> **Task**:
Reproduce word for word the passage of the economic growth text that runs from "In 2008, growth" up to and including "unrest in Kenya.".

> **Text provided**:
Economic Growth

In 2008, growth was driven by the commodity-price boom, which peaked at mid-year and had clearly collapsed by the end of the year, accompanied by strong growth in private investment. Growing conditions in the agricultural sector were also generally favorable. Countries were beginning to have problems with controlling inflation, but, by and large, were continuing to reap the benefits of sound macroeconomic policies. As in previous years, oil exporters fared better than oil importers. All countries had to cope with higher prices of food and fertilizers. Thus, the gap in GDP growth rates between the two groups of countries widened to two percentage points. Growth would have been somewhat higher for the oil-importing countries were it not for the energy crisis in South Africa and the post-election civil unrest in Kenya.


In 2008, GDP growth was particularly strong in net oil-exporting countries, at 6.6 per cent, down only slightly from the exceptionally strong 6.8 per cent registered in 2007 largely due to the increase in oil prices and increases in production in a number of countries, together with increased public and private investment. However, the growth differential between these and net oil-importing countries widened from 1.4 percentage points in 2007 to a full two percentages points in 2008 with average GDP growth in the latter of 4.6 per cent in 2008, down considerably from the 5.4 per cent registered in 2007.

The contrast with the growth projected for 2009 is striking. Growth is expected to be markedly lower in both groups. However, the impact of the global crisis is expected to be felt more strongly in the oil-exporting countries (and mineral exporters) than in more diversified economies and in those exporting certain agricultural commodities such as beverages. Thus, the net oil importers can expect GDP growth of 3.3 per cent in 2009 compared to 2.4 per cent for the net oil exporters. A major factor accounting for the slowdown of growth in the oil exporters is the assumption that the African members of OPEC (Angola, Algeria, Libya and Nigeria) fully respect the agreement reached within that organisation to reduce production quotas in an attempt to sustain oil prices at levels somewhat above those assumed in this report. Our assumption is that the quota reductions will translate on average into a reduction of production of about 8 per cent for these four countries.

> **Exercise data**:
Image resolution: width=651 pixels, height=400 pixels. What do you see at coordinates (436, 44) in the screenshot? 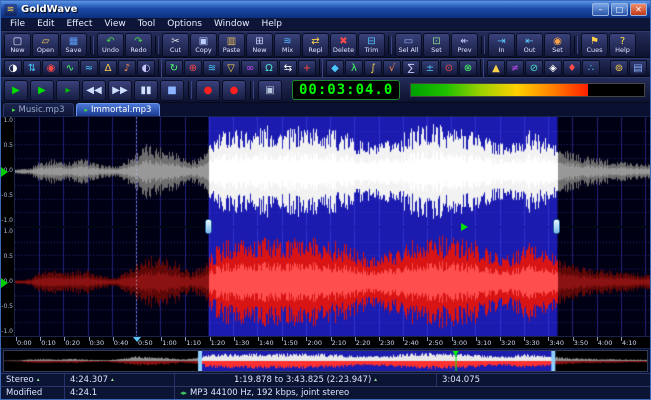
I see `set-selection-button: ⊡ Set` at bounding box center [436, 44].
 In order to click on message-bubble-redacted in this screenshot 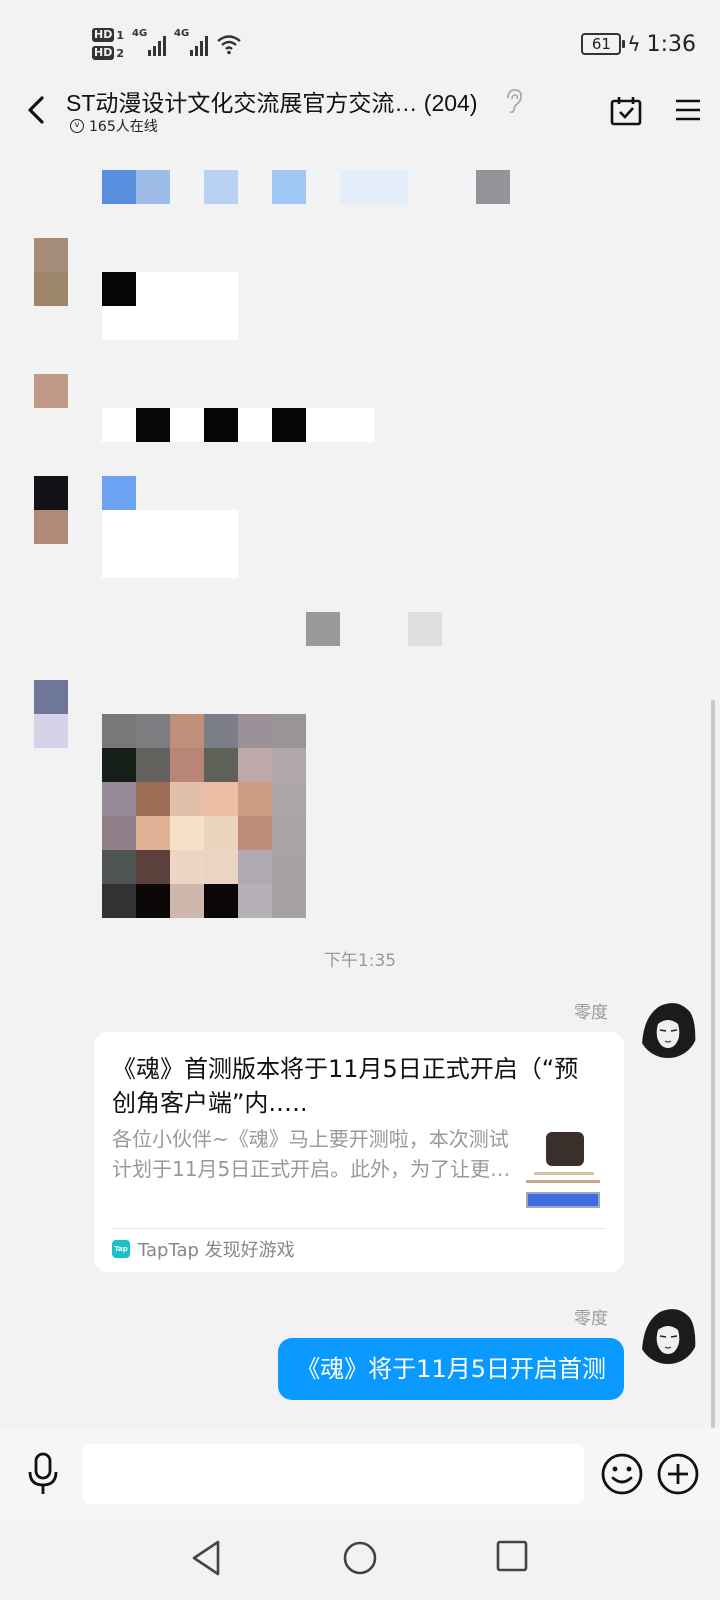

> **Response**:
In 2008, growth was driven by the commodity-price boom, which peaked at mid-year and had clearly collapsed by the end of the year, accompanied by strong growth in private investment. Growing conditions in the agricultural sector were also generally favorable. Countries were beginning to have problems with controlling inflation, but, by and large, were continuing to reap the benefits of sound macroeconomic policies. As in previous years, oil exporters fared better than oil importers. All countries had to cope with higher prices of food and fertilizers. Thus, the gap in GDP growth rates between the two groups of countries widened to two percentage points. Growth would have been somewhat higher for the oil-importing countries were it not for the energy crisis in South Africa and the post-election civil unrest in Kenya.